Wednesday, April 4, 2007

The Bullet Pointing of America...

Dr. Dugmore said (quote): “I think we’re now in a bullet-point society. We’re not a paragraph society or a conversation society. I think we’re used to reading bullet-points, we’re used to speaking in bullet-points – and we’re losing out on human interaction.” Bullet-points are, of course, those terse facts, bluntly listed, with a big, black dot in front of each. Although useful on web pages or in memos, bullet-points are probably a symptom of disconnection – each fact being disconnected from its adjacent facts, and all of these isolated facts lacking a human face. Bullet-points make no attempt at showing logical or human connections. Perhaps Dr Dugmore is right – perhaps we are now verbal machine guns spraying bullet-points at each other: perhaps we have become a bullet-point society.

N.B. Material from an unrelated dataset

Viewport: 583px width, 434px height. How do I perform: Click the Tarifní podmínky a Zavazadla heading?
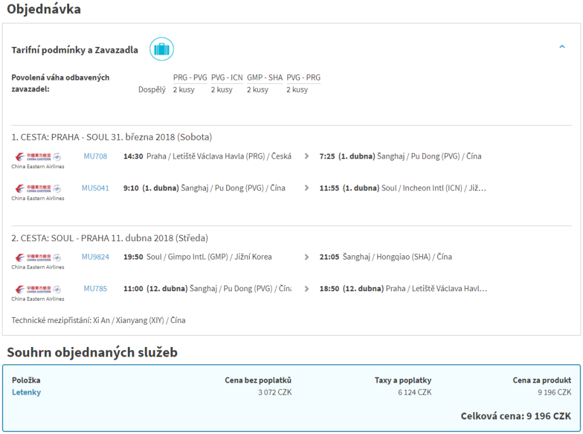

To the above I cry horse pucky. Here is why (in bullet points, of course):

  • Just like a baseball pitcher, its all in the delivery. it will make the person communicating a better writer because they will want to emote a certain feel for an email, PowerPoint, etc.
  • When I am sending messages I want to get to the point. No one has enough time in the day. When I am sitting in a meeting and an associate is standing on his/her proverbial soapbox going off on some diatribe about something that could be summed up in 10 words.
  • What Dr. Dugmore should be addressing in the above is "diarrhea of the mouth syndrome". Business is full of egos, the challenge is managing said egos.
  • Brevity- Treat every correspondence like you are on a Blackberry with a tiny keyboard. Blackberry's were not created for those looking to type a manifesto.



    Directness: The shortest distance between two points is a straight line.